Мы знаем, что Целан повторил за Мандельштамом про «письмо в бутылке»:
Стихотворение, поскольку оно является формой выражения языка и поэтому по своей природе даилогично, может быть «письмом в бутылке», отосланным с верой – которая, разумеется, не слишком (по крайней мере не всегда) подкреплена надеждой – , что когда-нибудь и где-нибудь ее выбросит на берег, на берег сердца, быть может.
Благодаря Целану этот образ вошел в немецкие стихи и был принят немецким языком.
Но – и тут начинается самое интересное, кто-то в толпе уже высматривает нас! – до Целана письмо в бутылке уже было использовано одним немецким поэтом.
В 1942 году Брехт пишет, находясь в эмиграции, в Калифорнии, о невозможности писать стихи в эмиграции, в то время, как где-то идут бои, решающие судьбу мира, идет битва за Смоленск:
Писать стихи здесь, даже на актуальные темы, означает замкнуться в башне из слоновой кости, это все равно что вдруг сделаться ювелиром. В этом есть что-то чудаковатое, что-то придурковатое, недалекое.
Такая поэзия является письмом в бутылке. В битве за Смоленск решается, среди прочего, и судьба поэзии.
Вот она! Вот эта черта, эта граница, скорее даже плоскость-грань – иногда прозрачная, иногда зеркальная, но никогда не проницаемая!
(Я вывожу за скобки всю политику. Никто не может сказать, что для Целана исход «битвы за Смоленск» был менее важен, чем для Брехта.)
Это граница, от которой симметрично расходятся два вида стиховой материи, два вида человека пишущего. Для одного «письмо в бутылке» – чудо и счастье. Для другого – глупость, кусок покрытого скользким илом стекла.
Вы скажете: «какое же это решение?» Нет, вы так не скажете, если вы, действительно, адресат этой странной бутылочный почты.
Вернемся к Мандельштаму: «Нет лирики без диалога». Целан и это утверждение использовал:
«Стихотворение ... по своей природе диалогично». Но (оба столкнулись с этим) нет и диалога.
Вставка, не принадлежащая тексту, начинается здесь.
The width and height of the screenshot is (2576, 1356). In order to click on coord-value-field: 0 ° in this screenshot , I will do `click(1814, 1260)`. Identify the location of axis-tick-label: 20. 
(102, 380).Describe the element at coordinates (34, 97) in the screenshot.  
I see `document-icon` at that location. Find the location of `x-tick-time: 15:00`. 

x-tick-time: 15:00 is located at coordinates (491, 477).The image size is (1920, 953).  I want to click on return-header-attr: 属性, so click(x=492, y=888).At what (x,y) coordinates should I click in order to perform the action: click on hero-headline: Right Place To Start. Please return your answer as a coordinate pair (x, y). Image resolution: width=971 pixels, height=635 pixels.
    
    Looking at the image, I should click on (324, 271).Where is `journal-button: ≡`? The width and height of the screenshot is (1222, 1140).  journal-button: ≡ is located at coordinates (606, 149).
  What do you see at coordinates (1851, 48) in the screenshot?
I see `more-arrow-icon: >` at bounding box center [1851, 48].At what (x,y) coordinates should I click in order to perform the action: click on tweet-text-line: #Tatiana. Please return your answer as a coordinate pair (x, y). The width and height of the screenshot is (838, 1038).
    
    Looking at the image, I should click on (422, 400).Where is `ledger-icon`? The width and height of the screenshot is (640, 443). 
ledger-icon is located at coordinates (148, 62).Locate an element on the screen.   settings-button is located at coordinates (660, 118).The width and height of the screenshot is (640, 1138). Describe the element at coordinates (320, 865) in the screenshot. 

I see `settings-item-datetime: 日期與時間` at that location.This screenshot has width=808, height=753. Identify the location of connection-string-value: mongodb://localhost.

Его неоткуда взять. «Читателя, советчика, врача!», мы не сумасшедшие, не думайте, что нам никто не нужен, мы нормальные – вот что значат эти оговорки о диалоге!
Но – снова Мандельштам – самое важное: «Итак, если отдельные стихотворения (в форме посланий или посвящений) и могут обращаться к конкретным лицам, поэзия, как целое, всегда направляется к более или менее далекому, неизвестному адресату, в существовании которого поэт не может сомневаться, не усумнившись в себе».
Какая горькая, трагическая вера в себя (и не только в себя) нужна, чтобы доверить свое письмо бутылке и океану. Это диалог? Это правда диалог? Это образ, заклинание, мировыражение, подражание природе. Зеркало, в котором отражается океан, ты говоришь с ним, не зная его вкусов (Борхес), не зная наперед того, что ты скажешь (снова Мандельштам).
И как надо усумниться в себе и в далеком адресате, чтобы разбить бутылочное стекло и по-брехтовски раздать, распродать тут же, в базарный день, осколки. А содержимое? Что же вложил в бутылку тот, кто не вложил туда письма? Правильно: коктейль Молотова! То есть повествование, агитация, самовыражение, влияние на общество. Коктейль Молотова, потому что в ситуации, когда ты не веришь ни в себя, в далекого адресата, тебе не страшно разрушить будущее, поджечь этот океан, расплавить амальгаму.